Tras anunciar el cierre, surgió una pregunta entre los clientes: ¿a dónde irá El Retiro? Andrade aclara que la respuesta siempre estuvo en el mismo lugar: Puerto Azul. El equipo descartó trasladarse a un local comercial tradicional, pese a que existían predios con uso de suelo que permitían operar con todos los permisos municipales.
"La gente cree que el problema era el permiso, pero nunca tuvimos problemas por el permiso. El problema era la convivencia", sostiene. Por ello, explica que ahora buscan un espacio con calles más amplias, frente a un parque o en un sitio donde la dinámica del proyecto no afecte a los residentes cercanos.
La idea tampoco es cambiar la esencia del emprendimiento. Andrade adelanta que el objetivo es abrir otra ventana, replicando el concepto que convirtió al café en un punto de encuentro para los vecinos.
"El futuro de El Retiro es abrir otra ventana, idéntica, donde la gente vuelva a salir a la calle a pedir su café", señala.
Más allá del café, una idea de comunidad
Para el arquitecto, la experiencia dejó aprendizajes que no modificaría si tuviera la oportunidad de empezar nuevamente. Define la primera etapa de El Retiro como un "laboratorio" que permitió entender tanto a quienes respaldaban la iniciativa como a quienes preferían mantener la tranquilidad de su entorno.

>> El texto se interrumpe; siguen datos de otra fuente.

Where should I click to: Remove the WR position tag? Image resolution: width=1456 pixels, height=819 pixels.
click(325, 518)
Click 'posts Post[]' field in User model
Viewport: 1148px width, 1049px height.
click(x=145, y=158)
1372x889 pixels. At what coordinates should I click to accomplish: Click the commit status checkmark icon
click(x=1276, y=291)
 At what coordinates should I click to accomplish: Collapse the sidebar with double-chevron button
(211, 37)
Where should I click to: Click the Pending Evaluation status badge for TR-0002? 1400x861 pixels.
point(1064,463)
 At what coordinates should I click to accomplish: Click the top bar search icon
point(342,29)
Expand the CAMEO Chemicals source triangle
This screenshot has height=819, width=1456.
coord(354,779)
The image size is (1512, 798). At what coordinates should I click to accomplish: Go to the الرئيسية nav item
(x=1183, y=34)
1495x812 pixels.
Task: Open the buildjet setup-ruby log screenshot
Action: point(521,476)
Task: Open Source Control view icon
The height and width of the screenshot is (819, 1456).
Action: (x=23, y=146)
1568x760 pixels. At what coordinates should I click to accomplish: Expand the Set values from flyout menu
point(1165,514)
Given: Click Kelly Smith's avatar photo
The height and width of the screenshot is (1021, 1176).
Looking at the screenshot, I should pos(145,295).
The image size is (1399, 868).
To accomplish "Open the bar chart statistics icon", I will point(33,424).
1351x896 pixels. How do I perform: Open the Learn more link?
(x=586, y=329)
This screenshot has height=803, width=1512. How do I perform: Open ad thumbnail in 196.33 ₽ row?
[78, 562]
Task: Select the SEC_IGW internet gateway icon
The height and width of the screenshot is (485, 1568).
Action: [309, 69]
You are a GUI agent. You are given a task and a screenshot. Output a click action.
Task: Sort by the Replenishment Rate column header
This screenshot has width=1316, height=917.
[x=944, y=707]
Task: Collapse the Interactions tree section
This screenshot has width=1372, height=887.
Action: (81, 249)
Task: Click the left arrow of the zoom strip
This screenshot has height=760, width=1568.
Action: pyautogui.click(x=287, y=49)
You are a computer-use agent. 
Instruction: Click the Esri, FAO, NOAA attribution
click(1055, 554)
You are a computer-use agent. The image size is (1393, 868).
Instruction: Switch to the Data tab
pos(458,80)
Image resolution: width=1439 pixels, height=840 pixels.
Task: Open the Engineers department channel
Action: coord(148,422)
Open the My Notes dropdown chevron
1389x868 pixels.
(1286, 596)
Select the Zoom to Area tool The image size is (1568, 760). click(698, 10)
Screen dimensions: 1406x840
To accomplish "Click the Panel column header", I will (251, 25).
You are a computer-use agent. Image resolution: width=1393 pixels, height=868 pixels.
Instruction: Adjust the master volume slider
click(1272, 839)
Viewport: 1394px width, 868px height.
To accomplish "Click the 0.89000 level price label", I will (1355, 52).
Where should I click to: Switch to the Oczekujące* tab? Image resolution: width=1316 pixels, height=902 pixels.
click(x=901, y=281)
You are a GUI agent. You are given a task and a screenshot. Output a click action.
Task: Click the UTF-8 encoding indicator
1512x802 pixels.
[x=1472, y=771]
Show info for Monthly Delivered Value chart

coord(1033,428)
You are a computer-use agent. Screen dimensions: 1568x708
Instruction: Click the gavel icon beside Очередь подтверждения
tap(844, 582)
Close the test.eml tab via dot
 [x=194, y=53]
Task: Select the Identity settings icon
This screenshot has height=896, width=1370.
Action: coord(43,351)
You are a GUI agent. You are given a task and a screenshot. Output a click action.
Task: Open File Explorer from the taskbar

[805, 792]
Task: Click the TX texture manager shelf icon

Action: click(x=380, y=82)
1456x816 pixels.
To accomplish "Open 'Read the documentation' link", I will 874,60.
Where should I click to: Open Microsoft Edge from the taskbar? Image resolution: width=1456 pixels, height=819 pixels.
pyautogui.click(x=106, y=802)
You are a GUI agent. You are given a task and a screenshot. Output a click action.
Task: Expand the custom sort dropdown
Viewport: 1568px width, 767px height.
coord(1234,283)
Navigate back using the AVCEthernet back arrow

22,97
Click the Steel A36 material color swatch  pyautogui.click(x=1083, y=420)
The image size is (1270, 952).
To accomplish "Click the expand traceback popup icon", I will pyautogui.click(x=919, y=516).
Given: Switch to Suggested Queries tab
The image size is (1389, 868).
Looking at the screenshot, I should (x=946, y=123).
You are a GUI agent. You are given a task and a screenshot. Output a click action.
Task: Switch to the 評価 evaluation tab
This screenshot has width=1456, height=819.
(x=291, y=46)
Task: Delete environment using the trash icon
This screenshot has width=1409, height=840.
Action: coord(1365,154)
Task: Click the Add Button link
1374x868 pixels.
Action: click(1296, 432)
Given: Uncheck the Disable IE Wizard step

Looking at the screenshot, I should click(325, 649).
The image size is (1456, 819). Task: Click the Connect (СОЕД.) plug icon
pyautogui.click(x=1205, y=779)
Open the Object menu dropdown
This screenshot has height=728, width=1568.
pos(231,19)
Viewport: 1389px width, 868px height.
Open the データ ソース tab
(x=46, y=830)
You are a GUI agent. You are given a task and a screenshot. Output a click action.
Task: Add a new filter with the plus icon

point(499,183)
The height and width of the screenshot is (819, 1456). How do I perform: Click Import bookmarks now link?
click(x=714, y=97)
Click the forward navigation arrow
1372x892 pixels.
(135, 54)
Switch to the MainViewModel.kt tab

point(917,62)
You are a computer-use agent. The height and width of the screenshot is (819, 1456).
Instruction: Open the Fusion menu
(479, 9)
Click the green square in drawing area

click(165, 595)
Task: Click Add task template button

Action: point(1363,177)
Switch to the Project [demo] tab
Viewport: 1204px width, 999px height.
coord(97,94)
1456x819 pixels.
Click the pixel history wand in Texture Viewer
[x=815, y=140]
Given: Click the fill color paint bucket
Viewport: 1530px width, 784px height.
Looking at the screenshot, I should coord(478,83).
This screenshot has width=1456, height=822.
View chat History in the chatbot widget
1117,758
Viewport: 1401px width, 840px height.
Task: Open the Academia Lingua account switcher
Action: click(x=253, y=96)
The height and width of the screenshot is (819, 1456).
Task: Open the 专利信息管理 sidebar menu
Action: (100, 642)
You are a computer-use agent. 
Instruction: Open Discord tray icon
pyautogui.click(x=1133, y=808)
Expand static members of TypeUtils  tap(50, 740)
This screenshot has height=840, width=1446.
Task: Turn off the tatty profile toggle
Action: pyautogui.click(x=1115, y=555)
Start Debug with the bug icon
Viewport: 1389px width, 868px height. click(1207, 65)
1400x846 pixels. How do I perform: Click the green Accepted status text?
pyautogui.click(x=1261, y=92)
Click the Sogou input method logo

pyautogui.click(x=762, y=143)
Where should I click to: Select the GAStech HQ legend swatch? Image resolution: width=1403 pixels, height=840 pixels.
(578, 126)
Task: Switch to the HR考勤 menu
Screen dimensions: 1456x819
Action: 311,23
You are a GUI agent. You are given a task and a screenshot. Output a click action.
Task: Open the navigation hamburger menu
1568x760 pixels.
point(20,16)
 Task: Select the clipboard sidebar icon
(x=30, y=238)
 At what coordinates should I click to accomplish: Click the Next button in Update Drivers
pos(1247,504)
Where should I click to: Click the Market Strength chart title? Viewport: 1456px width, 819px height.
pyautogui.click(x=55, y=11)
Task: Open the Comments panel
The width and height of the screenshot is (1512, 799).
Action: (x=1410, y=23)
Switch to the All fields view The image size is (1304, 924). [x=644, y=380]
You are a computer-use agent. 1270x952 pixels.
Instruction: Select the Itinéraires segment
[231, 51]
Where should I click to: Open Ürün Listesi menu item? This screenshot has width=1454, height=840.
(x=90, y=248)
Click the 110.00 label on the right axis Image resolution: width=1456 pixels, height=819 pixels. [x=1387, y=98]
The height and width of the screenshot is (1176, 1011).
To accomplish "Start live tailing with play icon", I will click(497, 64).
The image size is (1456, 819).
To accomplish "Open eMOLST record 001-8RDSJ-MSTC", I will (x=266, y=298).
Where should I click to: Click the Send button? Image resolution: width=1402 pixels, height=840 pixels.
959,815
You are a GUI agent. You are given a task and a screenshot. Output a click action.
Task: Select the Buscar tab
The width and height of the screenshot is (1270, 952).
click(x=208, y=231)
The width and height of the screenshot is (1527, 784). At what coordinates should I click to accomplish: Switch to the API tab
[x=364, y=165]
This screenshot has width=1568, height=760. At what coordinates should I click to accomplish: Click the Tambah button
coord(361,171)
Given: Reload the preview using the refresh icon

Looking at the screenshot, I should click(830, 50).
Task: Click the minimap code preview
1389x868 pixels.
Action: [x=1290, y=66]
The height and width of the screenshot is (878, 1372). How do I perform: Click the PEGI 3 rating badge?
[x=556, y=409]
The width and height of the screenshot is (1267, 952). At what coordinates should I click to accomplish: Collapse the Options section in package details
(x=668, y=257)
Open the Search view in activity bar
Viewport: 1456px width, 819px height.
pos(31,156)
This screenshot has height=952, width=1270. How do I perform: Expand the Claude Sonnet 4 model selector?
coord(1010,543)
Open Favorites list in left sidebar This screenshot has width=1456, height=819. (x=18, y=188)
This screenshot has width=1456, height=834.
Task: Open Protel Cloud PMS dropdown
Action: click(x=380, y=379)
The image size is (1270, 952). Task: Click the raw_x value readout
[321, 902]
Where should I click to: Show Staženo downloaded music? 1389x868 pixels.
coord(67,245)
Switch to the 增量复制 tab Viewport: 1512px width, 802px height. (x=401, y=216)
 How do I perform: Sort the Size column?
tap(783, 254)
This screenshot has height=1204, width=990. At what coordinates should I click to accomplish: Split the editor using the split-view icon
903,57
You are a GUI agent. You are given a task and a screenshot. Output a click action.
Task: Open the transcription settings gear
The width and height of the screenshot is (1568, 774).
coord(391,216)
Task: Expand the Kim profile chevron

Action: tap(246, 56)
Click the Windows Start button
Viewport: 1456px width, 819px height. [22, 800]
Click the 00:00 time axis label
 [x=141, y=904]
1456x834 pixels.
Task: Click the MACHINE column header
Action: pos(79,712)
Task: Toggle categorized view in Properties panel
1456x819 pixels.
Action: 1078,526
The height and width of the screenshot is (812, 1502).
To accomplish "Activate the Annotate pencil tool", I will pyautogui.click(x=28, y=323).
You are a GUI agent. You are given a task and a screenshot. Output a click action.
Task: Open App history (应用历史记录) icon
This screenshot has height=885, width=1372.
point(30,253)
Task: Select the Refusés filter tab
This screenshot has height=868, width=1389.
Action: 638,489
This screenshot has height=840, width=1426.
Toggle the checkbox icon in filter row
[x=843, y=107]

"Fue un gran experimento. Entendimos lo que quiere la gente que llega caminando por un café y también lo que esperan quienes viven alrededor. No vamos a cambiar el modelo; vamos a buscar un lugar donde esas dos realidades puedan convivir", explica.
Más allá del café, Andrade considera que el proyecto abrió una conversación sobre el papel que pueden desempeñar los pequeños emprendimientos en la construcción de comunidad. Incluso, cree que el debate generado tras el cierre podría servir para revisar si las ordenanzas municipales responden a nuevas formas de activar la vida barrial.
"Las conclusiones de este proyecto son darle una oportunidad a la gente y a la ciudad para que la calle vuelva a ser el escenario de algo. Que la gente salga otra vez, converse y se encuentre. Ese siempre fue el propósito de El Retiro."